Exercise requirements |
Please make an exact copy of the lines from the one holding "Task: Go to Pesquisa de satisfação tab" through the end of the data, both ends included, with no pictures.

Supplied records |
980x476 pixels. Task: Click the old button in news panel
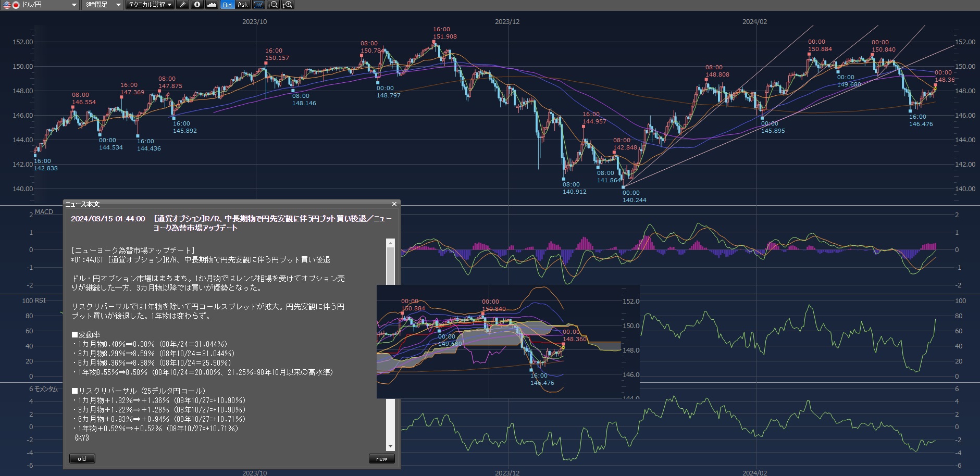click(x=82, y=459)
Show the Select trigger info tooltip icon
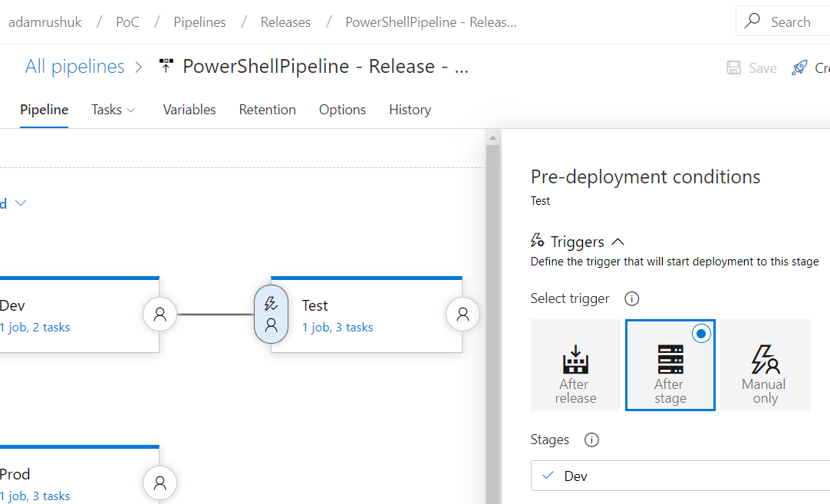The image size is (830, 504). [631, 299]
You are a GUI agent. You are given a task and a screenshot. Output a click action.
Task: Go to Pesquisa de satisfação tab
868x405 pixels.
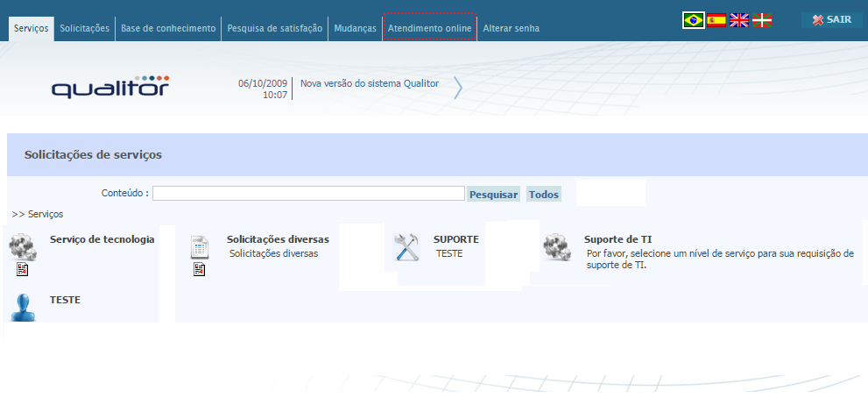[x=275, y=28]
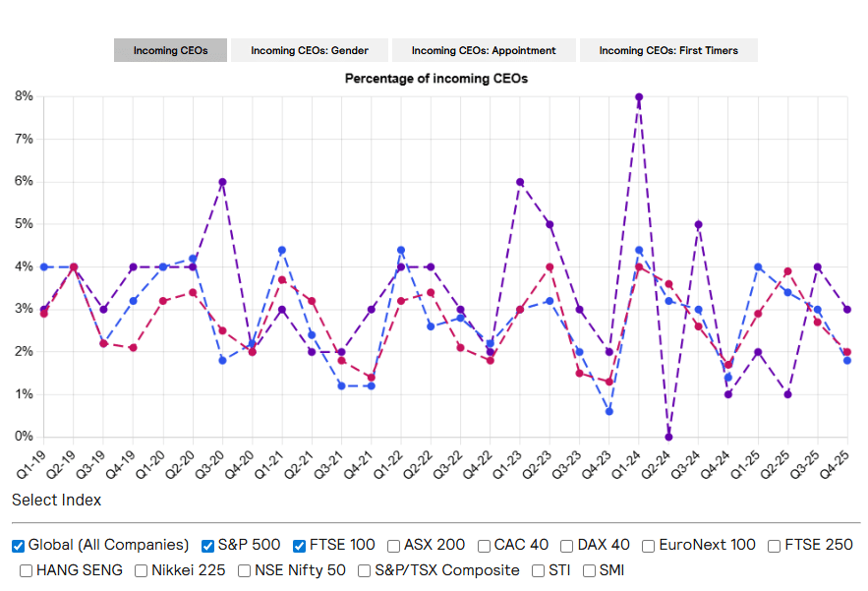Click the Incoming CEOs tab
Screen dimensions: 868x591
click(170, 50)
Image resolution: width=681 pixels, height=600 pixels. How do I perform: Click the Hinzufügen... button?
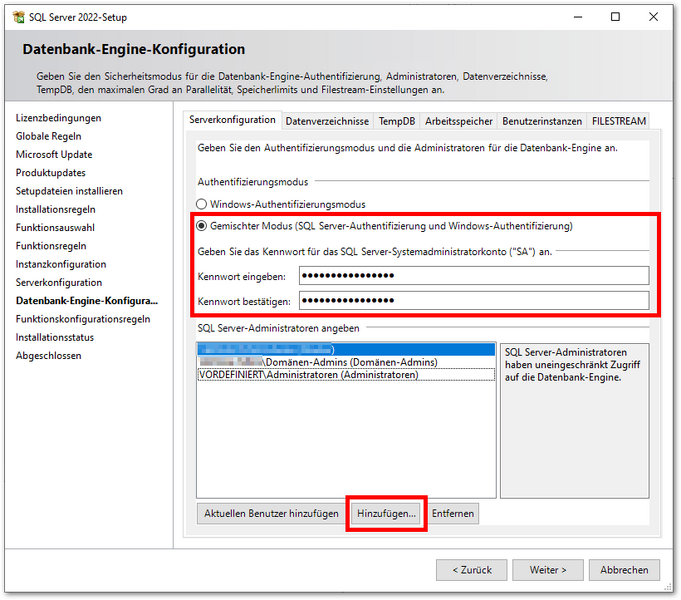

Result of the task |
Task: Go to Pesquisa de satisfação tab
868x405 pixels.
[x=275, y=28]
Click the Incoming CEOs tab
Screen dimensions: 868x591
click(170, 50)
Image resolution: width=681 pixels, height=600 pixels. How do I perform: Click the Hinzufügen... button?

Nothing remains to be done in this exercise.